They're going to grow next year. Now, what was the whole debate last quarter about ASML management saying that they couldn't confirm growth even though they're expecting growth? So management said we can't confirm growth and then the market freaked out. The stock slowed down to 730. Even though ASML back in this quarter said we expect growth, we just can't confirm it. Now they're saying early signals are that next year we're going to have growth.
This is how the market behaves in many cases. Of course there's times where there's sell off in companies because of totally valid, totally authentic reasons and then there's sell offs in companies because of completely invalid or superficial reasons, because of slight verbiage from management. And that's what happened with ASML 3 months ago. It sold off simply because management said something in a in a odd way, they said that
they couldn't confirm growth. Now management is basically saying the same thing in a slightly different way. In the stock is up 38%. So the sell off in ASML 3 months ago was entirely invalid. It was unjustified. It had nothing to do with the fundamentals.
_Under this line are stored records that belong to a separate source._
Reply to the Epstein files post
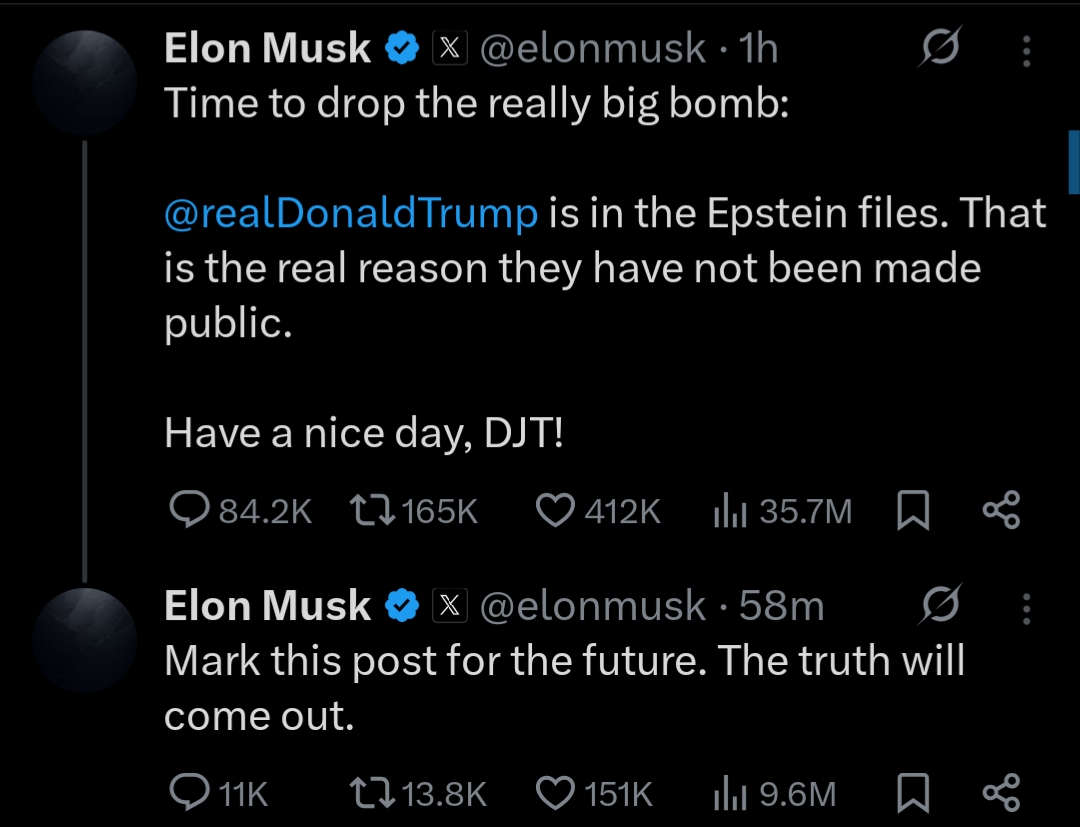Screen dimensions: 1080x827 coord(188,511)
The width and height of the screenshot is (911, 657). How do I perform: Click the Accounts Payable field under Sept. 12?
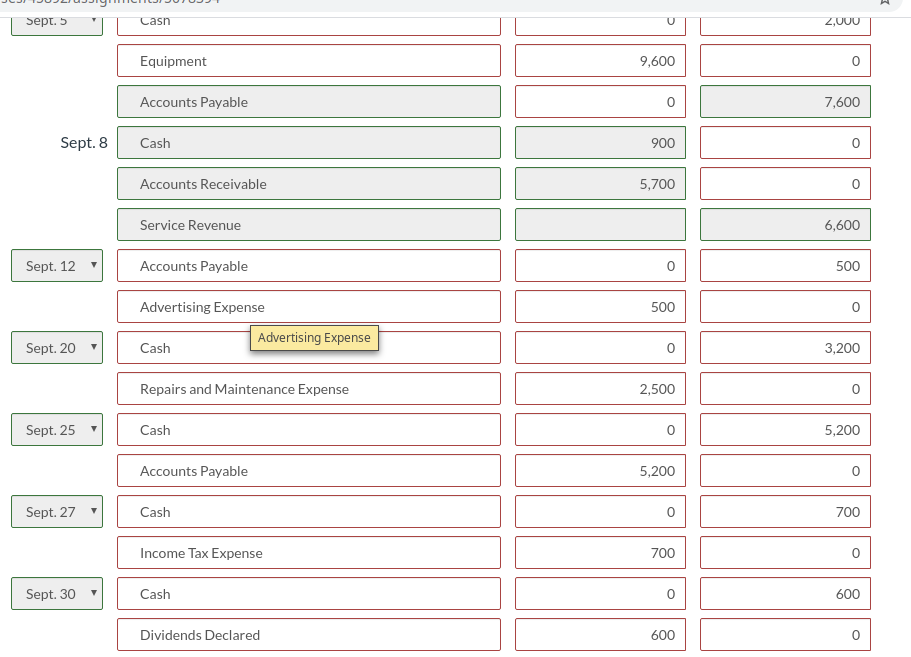point(308,265)
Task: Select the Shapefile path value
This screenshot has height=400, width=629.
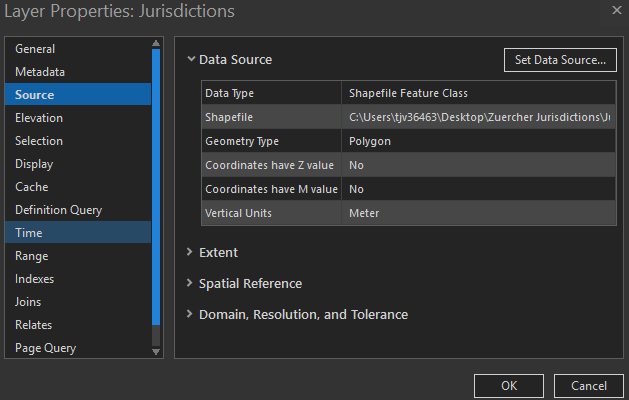Action: click(479, 117)
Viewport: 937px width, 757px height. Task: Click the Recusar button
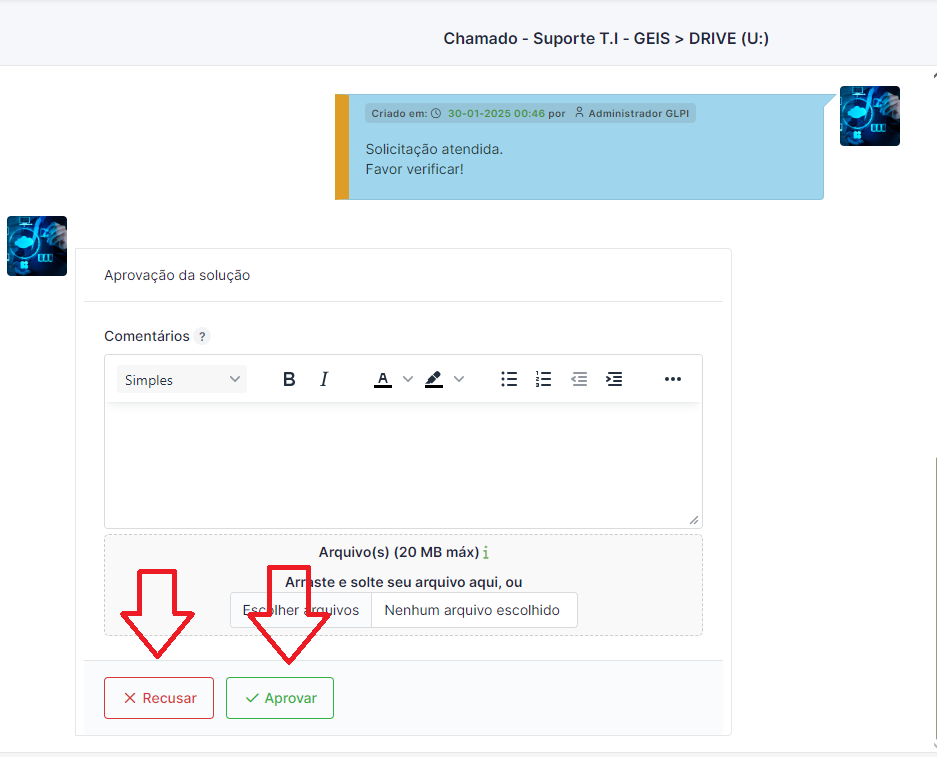point(159,698)
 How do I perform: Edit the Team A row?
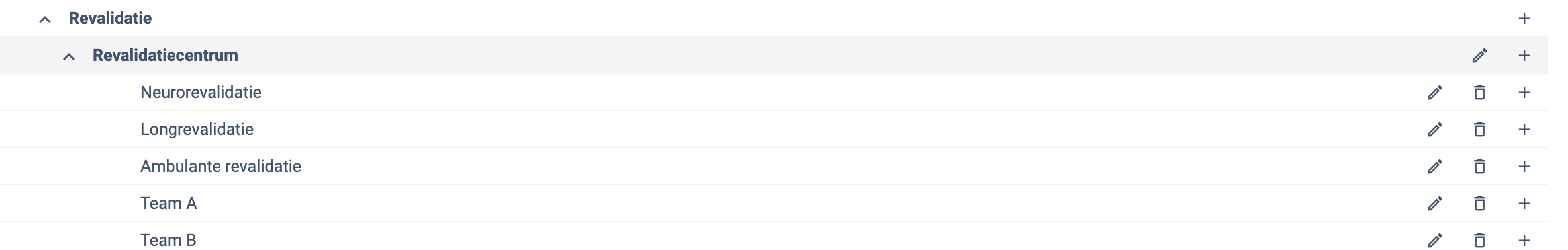click(1434, 204)
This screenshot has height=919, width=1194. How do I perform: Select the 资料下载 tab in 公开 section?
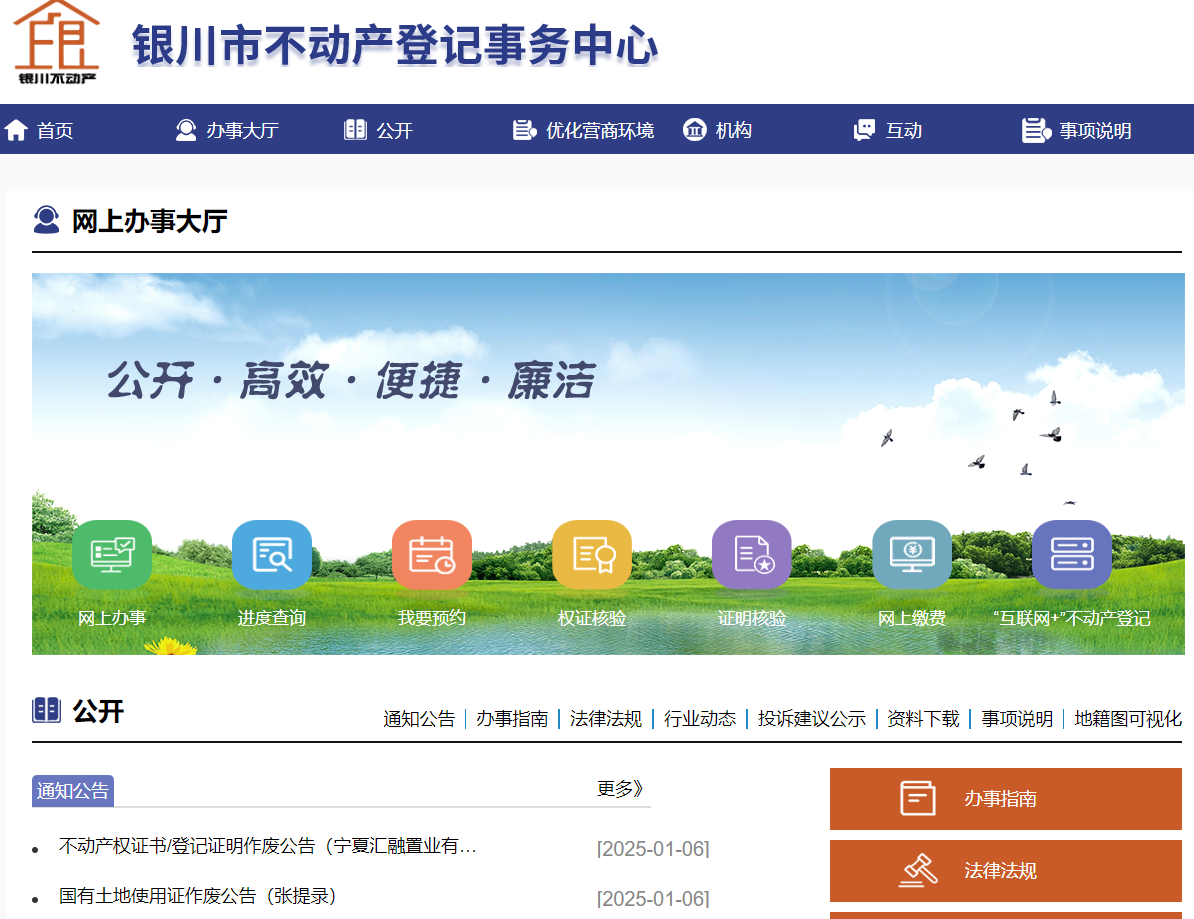click(920, 719)
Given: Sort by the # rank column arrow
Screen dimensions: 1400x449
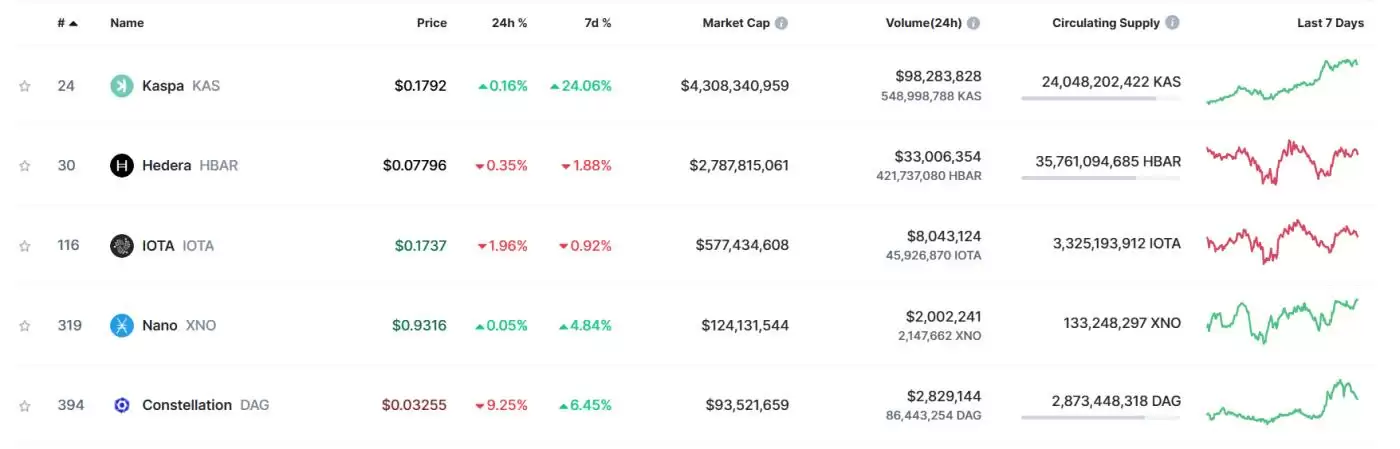Looking at the screenshot, I should pos(73,23).
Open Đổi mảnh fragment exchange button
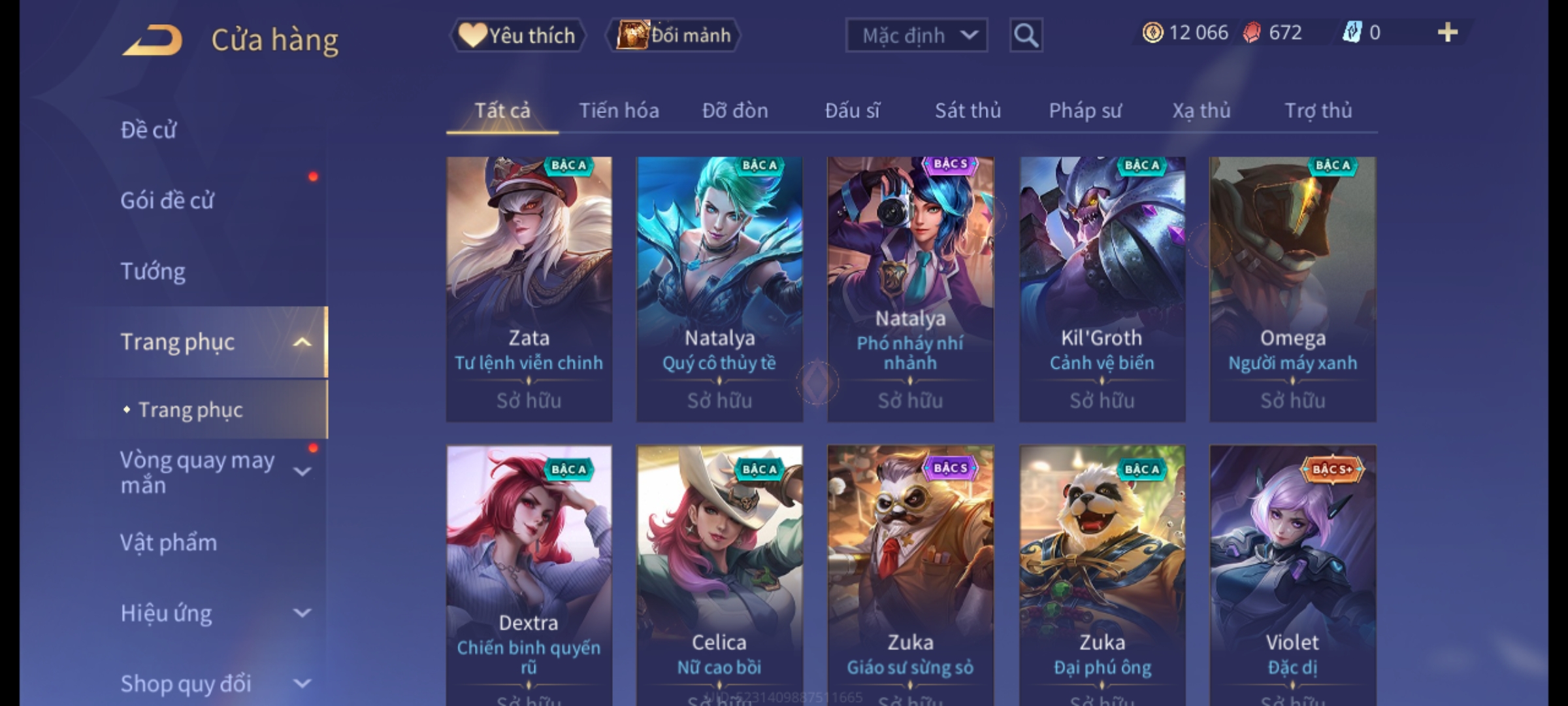 674,35
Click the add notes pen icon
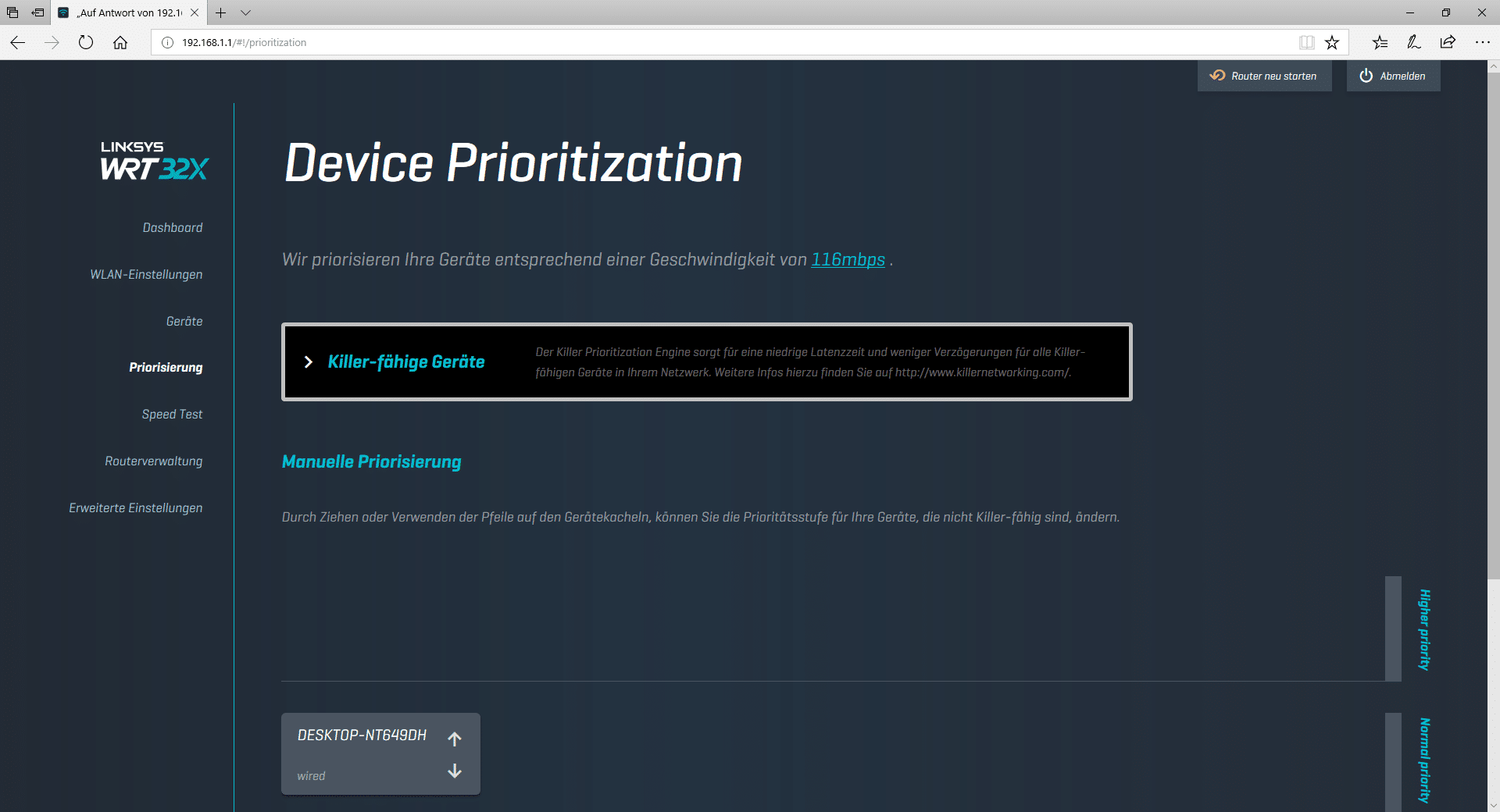1500x812 pixels. 1414,43
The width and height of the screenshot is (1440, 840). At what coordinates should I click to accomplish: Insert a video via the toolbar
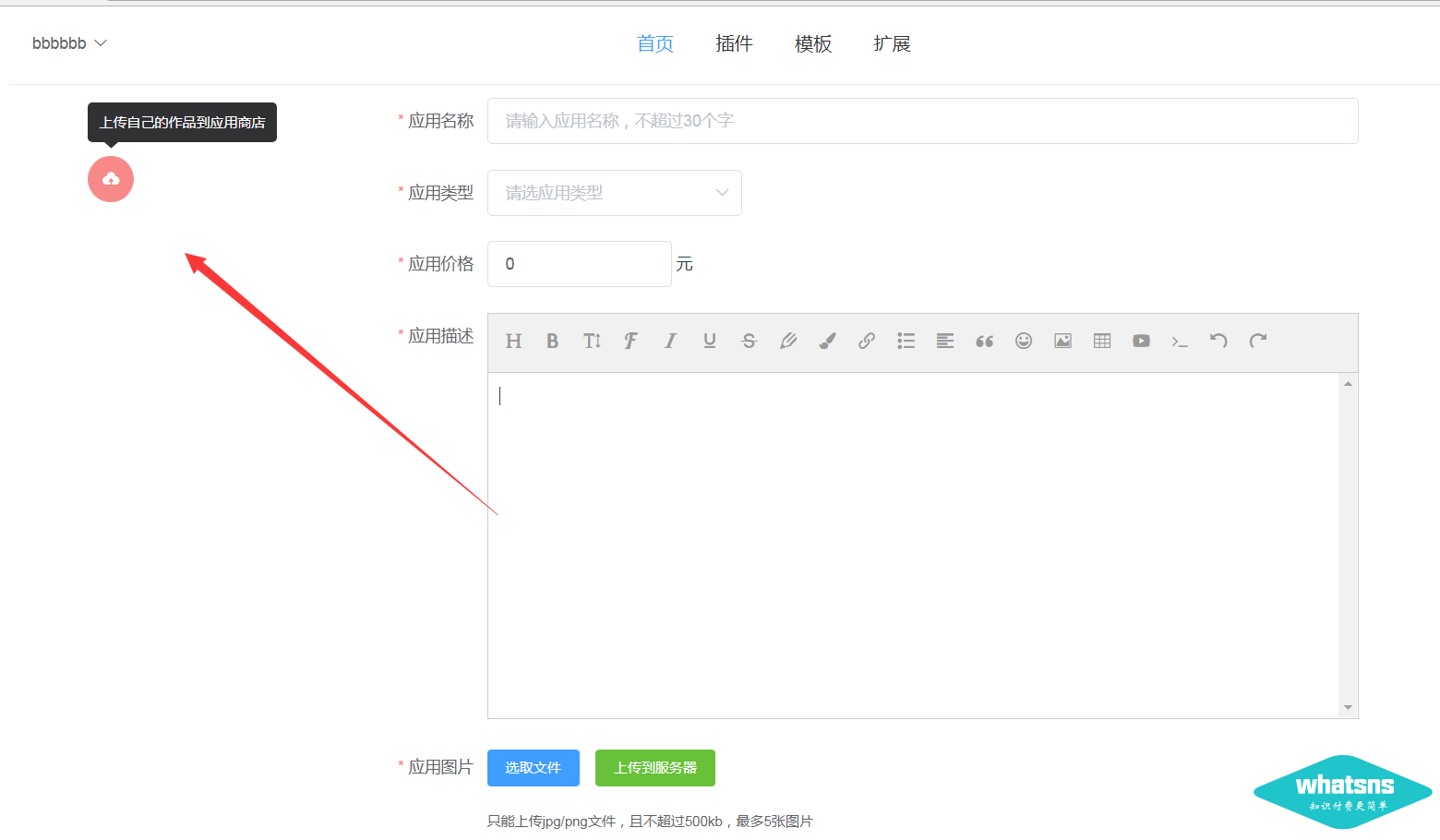1141,341
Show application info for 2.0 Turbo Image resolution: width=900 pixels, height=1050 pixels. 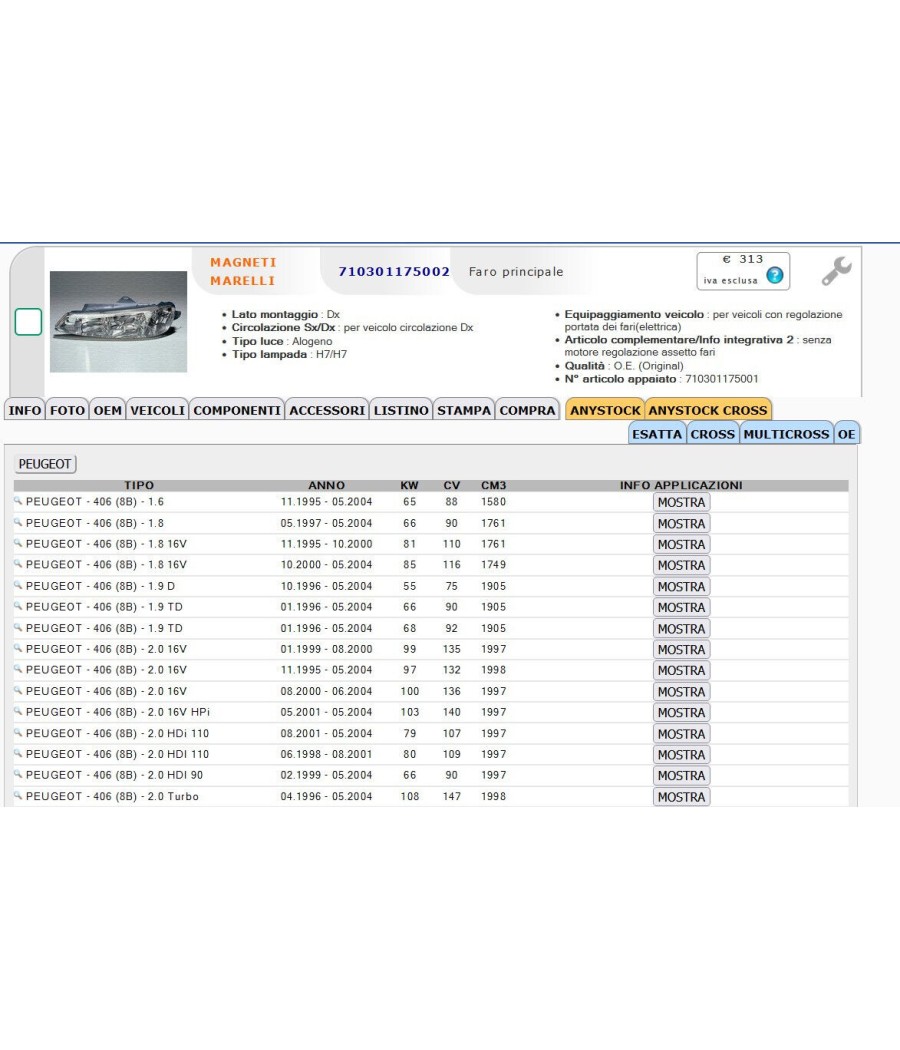[681, 797]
The ASML management is basically reiterating the exact same thing they said three months ago and here we are at above $1000 per share. If there's sell offs like that, those are times where you can take advantage to get into high
quality companies. ASML is winning. It's a stock and a company that are both winning. The fundamentals continue to move in a positive direction. The Moat, which is already considerably huge, is getting even wider. They know a broader customer base, meaning more diversified, less reliant on single consumers or single customers. They note that install based management is making up a greater portion of the company, which is very welcome for this company.
And overall, they note that the demand, the demand for their products in their future pipeline remains incredibly strong. They still have orders and although they're lumpy, they continue to have orders years in advance. So you have long term predictability in revenue and growth. And management noted with the stock price going up so fast that they're going to hold on to some cash. So in case there's a sell off again, they will buy the dip and cause the stock to come right back up.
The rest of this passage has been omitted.